Supported Languages¶

rapid_textrank includes built-in stopword lists for 18 languages. These are used for stopword filtering in all APIs: the convenience function, extractor classes, the JSON interface, and the spaCy component.

Language Codes¶

Code	Language	Code	Language	Code	Language
`en`	English	`de`	German	`fr`	French
`es`	Spanish	`it`	Italian	`pt`	Portuguese
`nl`	Dutch	`ru`	Russian	`sv`	Swedish
`no`	Norwegian	`da`	Danish	`fi`	Finnish
`hu`	Hungarian	`tr`	Turkish	`pl`	Polish
`ar`	Arabic	`zh`	Chinese	`ja`	Japanese

Usage¶

Pass the language code to the language parameter in any API:

from rapid_textrank import extract_keywords

# English (default)
phrases = extract_keywords(text, language="en")

# German
phrases = extract_keywords(german_text, language="de")

# Chinese
phrases = extract_keywords(chinese_text, language="zh")

With extractor classes:

from rapid_textrank import BaseTextRank

extractor = BaseTextRank(top_n=10, language="fr")
result = extractor.extract_keywords(french_text)

With TextRankConfig:

from rapid_textrank import TextRankConfig, BaseTextRank

config = TextRankConfig(language="ja")
extractor = BaseTextRank(config=config)

In the JSON interface:

{
    "tokens": [ ... ],
    "config": {
        "language": "es"
    }
}

Inspecting Stopwords¶

You can retrieve the built-in stopword list for any supported language:

import rapid_textrank as rt

stopwords = rt.get_stopwords("en")
print(f"English stopwords: {len(stopwords)} words")
print(stopwords[:10])

stopwords_de = rt.get_stopwords("de")
print(f"German stopwords: {len(stopwords_de)} words")

Extending Stopwords¶

The built-in lists can be extended with domain-specific terms using the stopwords parameter.
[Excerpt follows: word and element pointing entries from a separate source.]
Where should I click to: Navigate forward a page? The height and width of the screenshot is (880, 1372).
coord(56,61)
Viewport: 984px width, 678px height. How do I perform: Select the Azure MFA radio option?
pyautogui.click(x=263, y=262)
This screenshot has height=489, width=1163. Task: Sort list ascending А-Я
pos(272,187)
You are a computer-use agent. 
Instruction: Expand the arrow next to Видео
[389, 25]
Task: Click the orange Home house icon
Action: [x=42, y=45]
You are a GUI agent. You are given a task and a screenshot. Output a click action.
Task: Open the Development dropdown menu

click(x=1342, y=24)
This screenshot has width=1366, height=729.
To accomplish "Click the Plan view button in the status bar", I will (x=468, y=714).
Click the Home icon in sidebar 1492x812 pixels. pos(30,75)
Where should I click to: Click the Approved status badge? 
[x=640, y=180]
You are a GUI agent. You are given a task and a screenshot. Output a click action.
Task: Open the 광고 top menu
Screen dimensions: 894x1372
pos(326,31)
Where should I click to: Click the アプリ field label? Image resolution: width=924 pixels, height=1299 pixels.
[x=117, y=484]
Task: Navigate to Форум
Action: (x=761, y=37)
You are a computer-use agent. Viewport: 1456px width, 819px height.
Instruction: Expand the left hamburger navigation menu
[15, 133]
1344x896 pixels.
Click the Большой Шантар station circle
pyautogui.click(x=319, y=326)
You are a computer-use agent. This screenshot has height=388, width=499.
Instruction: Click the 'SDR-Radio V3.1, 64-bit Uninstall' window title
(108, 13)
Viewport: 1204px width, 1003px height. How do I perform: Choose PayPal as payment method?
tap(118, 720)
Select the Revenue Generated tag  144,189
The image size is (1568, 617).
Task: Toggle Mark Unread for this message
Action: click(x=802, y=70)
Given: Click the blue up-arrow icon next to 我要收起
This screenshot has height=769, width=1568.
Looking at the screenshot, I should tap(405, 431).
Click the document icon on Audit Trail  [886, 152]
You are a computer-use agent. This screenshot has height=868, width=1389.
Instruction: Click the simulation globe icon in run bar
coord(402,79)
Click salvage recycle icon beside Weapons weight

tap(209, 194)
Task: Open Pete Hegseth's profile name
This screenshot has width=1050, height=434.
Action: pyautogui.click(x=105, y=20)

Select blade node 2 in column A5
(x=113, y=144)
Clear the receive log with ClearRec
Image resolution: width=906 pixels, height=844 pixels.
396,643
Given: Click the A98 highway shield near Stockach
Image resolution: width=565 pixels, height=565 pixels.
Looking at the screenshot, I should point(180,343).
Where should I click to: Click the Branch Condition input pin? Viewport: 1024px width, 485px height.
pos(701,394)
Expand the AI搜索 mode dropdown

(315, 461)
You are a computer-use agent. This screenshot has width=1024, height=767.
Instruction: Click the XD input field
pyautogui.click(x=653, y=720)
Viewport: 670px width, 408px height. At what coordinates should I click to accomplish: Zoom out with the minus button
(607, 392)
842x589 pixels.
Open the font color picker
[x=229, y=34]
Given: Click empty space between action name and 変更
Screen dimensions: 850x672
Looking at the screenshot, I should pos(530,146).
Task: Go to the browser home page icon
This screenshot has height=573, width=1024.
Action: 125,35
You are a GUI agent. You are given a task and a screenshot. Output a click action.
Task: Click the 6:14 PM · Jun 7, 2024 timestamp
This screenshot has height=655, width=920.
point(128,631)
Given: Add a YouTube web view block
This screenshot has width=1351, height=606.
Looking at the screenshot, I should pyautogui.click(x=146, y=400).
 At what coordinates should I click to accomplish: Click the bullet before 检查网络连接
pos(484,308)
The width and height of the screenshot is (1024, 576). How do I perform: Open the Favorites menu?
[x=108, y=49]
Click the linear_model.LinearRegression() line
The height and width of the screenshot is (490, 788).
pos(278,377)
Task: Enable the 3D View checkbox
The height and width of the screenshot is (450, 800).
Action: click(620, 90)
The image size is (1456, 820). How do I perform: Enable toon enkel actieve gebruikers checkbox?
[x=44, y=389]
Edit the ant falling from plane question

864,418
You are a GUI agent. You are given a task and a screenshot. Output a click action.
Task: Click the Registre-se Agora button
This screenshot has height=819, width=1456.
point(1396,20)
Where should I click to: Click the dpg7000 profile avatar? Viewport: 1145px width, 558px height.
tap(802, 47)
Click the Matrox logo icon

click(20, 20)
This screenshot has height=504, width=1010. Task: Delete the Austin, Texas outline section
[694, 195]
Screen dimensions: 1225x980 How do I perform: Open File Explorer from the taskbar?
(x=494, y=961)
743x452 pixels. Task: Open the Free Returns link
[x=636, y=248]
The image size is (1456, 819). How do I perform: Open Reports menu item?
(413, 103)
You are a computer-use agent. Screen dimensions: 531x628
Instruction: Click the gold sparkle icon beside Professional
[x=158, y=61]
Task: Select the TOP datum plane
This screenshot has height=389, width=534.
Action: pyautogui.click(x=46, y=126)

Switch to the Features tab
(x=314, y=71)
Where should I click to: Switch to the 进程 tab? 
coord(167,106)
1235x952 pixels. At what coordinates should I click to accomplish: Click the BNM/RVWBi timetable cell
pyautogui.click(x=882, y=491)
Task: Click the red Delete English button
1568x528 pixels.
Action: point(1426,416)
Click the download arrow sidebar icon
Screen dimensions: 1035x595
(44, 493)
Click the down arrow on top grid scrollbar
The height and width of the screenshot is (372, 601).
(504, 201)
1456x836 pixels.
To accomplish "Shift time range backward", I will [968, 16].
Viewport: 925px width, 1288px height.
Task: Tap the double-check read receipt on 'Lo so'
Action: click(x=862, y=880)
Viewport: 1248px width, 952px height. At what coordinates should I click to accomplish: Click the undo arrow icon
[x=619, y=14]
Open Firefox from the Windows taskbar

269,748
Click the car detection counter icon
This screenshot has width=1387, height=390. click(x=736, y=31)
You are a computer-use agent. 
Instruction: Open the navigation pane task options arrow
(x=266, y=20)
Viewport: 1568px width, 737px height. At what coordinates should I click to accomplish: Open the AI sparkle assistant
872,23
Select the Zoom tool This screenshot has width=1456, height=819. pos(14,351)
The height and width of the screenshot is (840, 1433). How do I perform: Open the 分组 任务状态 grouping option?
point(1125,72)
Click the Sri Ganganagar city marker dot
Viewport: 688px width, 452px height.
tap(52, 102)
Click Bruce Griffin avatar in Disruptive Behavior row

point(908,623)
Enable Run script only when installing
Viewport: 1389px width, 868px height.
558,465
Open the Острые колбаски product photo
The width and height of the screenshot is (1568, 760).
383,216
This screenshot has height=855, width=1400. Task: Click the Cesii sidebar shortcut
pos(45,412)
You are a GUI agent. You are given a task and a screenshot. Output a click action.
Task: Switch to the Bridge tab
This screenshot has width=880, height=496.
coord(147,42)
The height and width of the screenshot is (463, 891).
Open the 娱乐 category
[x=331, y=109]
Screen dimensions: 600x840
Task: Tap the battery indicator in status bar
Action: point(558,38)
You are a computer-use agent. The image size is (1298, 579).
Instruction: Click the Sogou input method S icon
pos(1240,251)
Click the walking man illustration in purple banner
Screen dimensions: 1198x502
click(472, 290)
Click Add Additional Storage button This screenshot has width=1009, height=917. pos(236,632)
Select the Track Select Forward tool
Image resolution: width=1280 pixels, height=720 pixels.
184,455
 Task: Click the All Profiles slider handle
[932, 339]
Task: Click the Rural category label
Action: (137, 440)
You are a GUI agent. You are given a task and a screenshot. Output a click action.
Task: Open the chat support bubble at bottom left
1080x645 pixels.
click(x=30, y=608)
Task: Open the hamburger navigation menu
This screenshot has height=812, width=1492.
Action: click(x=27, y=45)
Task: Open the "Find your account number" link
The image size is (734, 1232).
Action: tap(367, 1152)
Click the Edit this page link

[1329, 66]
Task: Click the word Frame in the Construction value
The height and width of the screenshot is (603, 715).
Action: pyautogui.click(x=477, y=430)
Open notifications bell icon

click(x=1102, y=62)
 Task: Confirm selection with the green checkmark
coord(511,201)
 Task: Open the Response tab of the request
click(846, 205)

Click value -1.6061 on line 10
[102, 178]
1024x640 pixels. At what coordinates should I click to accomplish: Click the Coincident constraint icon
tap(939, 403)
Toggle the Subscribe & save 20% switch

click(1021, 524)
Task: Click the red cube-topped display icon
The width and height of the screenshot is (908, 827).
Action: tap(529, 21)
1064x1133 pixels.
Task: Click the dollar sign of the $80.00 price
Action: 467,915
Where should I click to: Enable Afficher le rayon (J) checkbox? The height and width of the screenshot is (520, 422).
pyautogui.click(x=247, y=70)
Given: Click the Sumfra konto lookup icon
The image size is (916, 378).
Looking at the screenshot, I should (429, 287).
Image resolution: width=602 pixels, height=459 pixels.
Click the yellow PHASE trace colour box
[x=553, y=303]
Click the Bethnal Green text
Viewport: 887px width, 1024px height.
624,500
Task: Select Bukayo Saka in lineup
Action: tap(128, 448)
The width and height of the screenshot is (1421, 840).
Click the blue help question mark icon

These additional words are merged with the built-in list, not used as a replacement.

from rapid_textrank import TextRankConfig, BaseTextRank

config = TextRankConfig(
    language="en",
    stopwords=["data", "system", "model"],  # added to built-in English stopwords
)

extractor = BaseTextRank(config=config)

In the JSON interface, the same applies via config.stopwords:

{
    "tokens": [ ... ],
    "config": {
        "language": "en",
        "stopwords": ["data", "system", "model"]
    }
}